> _Supplied passage_:
..........

When it comes to social media, there is power in the blood.
“Questioning penal substitutionary atonement really brings out the 30-year-old white dudes in my feed,” contemporary Christian musician Michael Gungor commented during a Twitter storm he started Feb. 25 with the recommendation: “I would love to hear more artists who sing to God and fewer who include a Father murdering a son in that endeavor.”
Penal substitution is a notion developed during the Reformation that Christ died on the cross as a substitute for sinners, bearing the wrath of a righteous God. Promoted by the likes of John Calvin and Billy Graham, it was long the default position in Western Christianity but in recent decades has come under challenge from theologians who regard it divine child abuse.
“If you can’t think of anything to sing to God other than gratitude for taking your shame away through bloodshed, stop singing and look around,” Gungor said in a follow-up tweet.

..........

> _Data supplied_:
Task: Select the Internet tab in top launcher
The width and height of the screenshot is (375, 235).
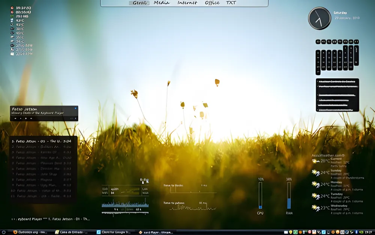Action: 187,3
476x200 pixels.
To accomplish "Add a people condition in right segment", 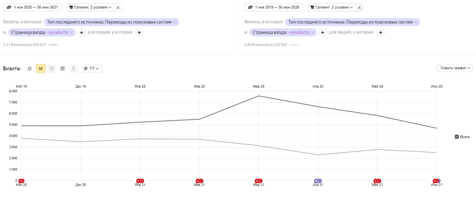I will (381, 32).
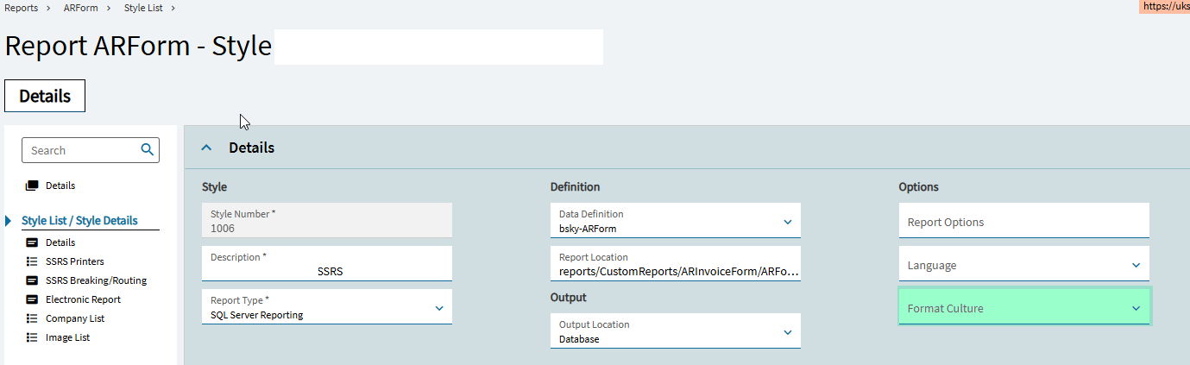Click the SSRS Printers list icon

pos(32,261)
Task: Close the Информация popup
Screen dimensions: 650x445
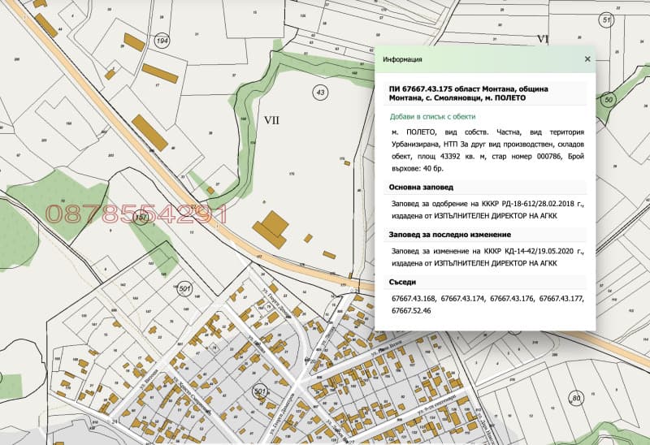Action: [x=587, y=59]
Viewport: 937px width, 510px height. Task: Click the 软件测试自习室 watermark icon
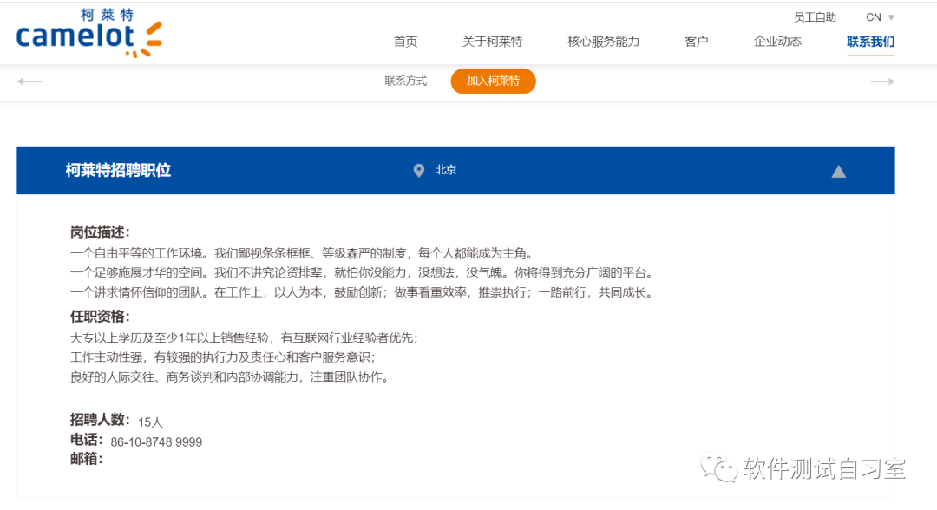pos(717,468)
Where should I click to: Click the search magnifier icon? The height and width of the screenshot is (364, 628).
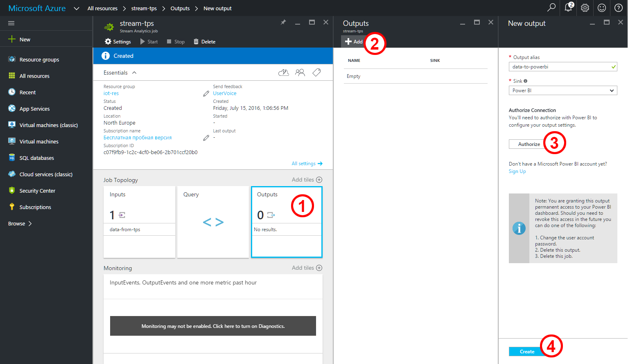tap(551, 8)
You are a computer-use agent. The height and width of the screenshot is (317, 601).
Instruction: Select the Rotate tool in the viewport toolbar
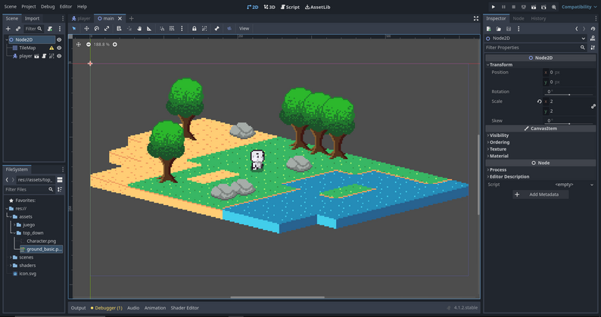coord(96,29)
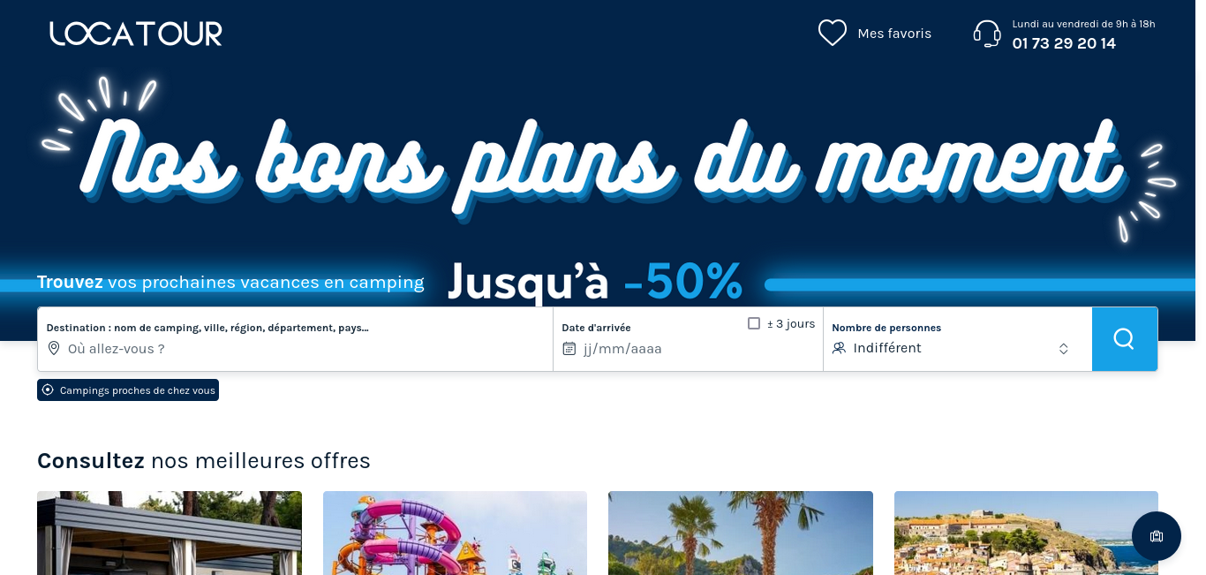
Task: Click the geolocation target icon
Action: [48, 390]
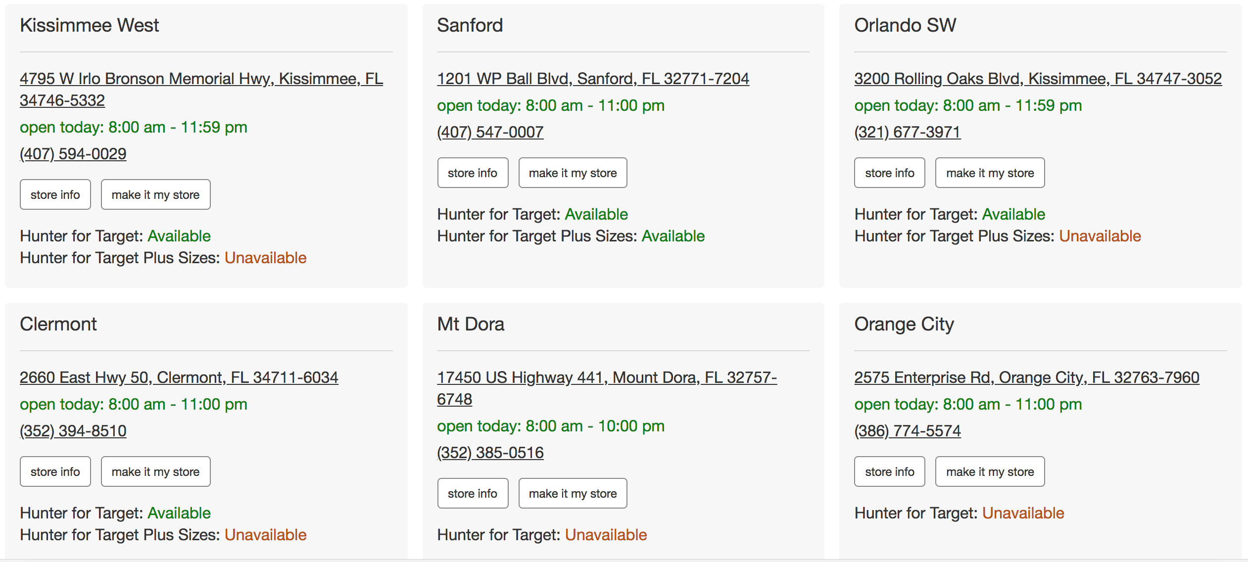The width and height of the screenshot is (1248, 562).
Task: Open the Clermont East Hwy 50 address
Action: 179,377
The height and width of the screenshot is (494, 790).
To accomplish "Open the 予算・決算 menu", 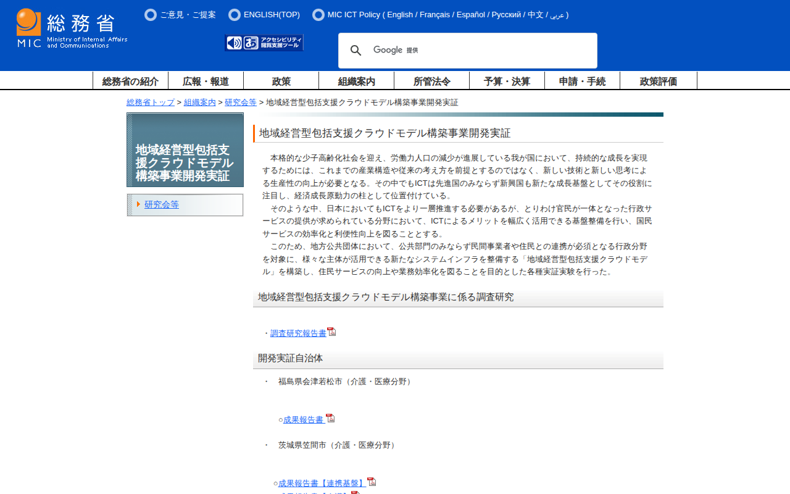I will click(x=507, y=81).
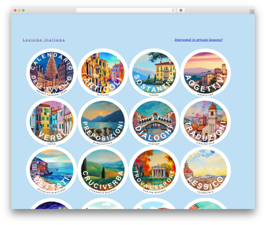Screen dimensions: 266x225
Task: Click the downloads icon beside address bar
Action: pyautogui.click(x=181, y=10)
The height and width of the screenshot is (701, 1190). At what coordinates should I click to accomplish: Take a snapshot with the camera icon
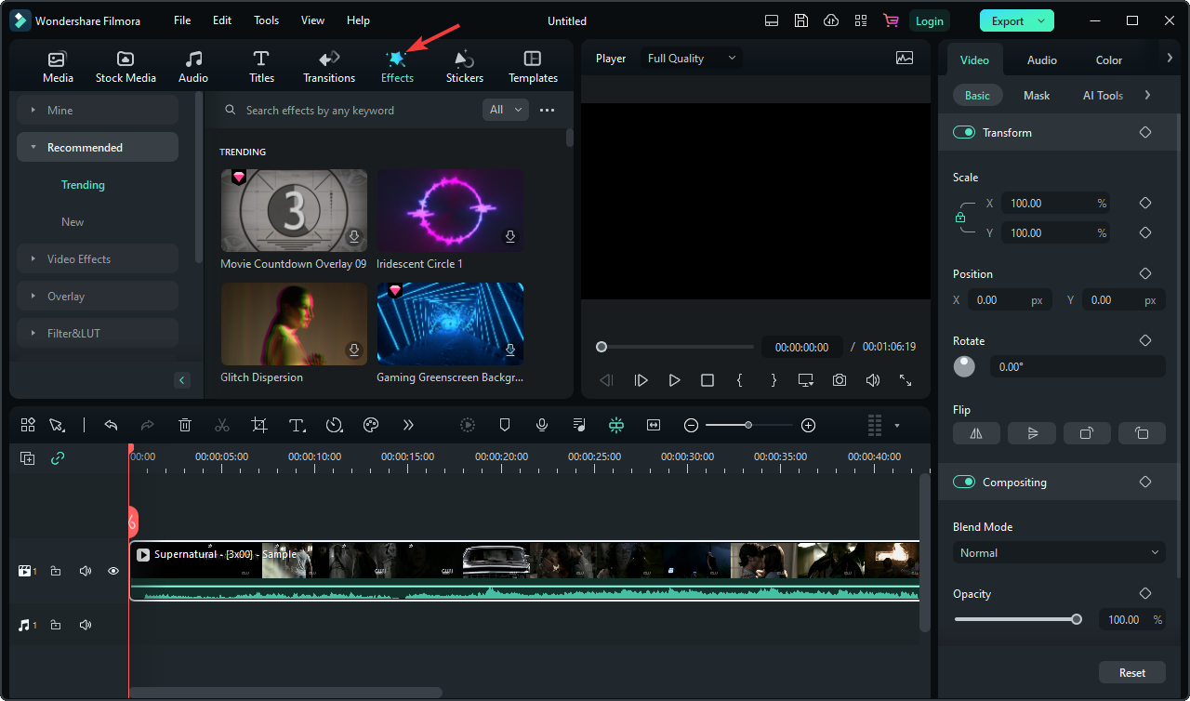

..........

> _Task set_:
- A) In the article on Michael Gungor's tweets, rewrite the part that opens with the words containing "When it comes" and closes with "divine child abuse.", changing "John Calvin" to "Martin Luther".
- B) Name every person the article on Michael Gungor's tweets identifies by name.

> _The replies_:
- A)
When it comes to social media, there is power in the blood.
“Questioning penal substitutionary atonement really brings out the 30-year-old white dudes in my feed,” contemporary Christian musician Michael Gungor commented during a Twitter storm he started Feb. 25 with the recommendation: “I would love to hear more artists who sing to God and fewer who include a Father murdering a son in that endeavor.”
Penal substitution is a notion developed during the Reformation that Christ died on the cross as a substitute for sinners, bearing the wrath of a righteous God. Promoted by the likes of Martin Luther and Billy Graham, it was long the default position in Western Christianity but in recent decades has come under challenge from theologians who regard it divine child abuse.

- B) Michael Gungor, John Calvin, Billy Graham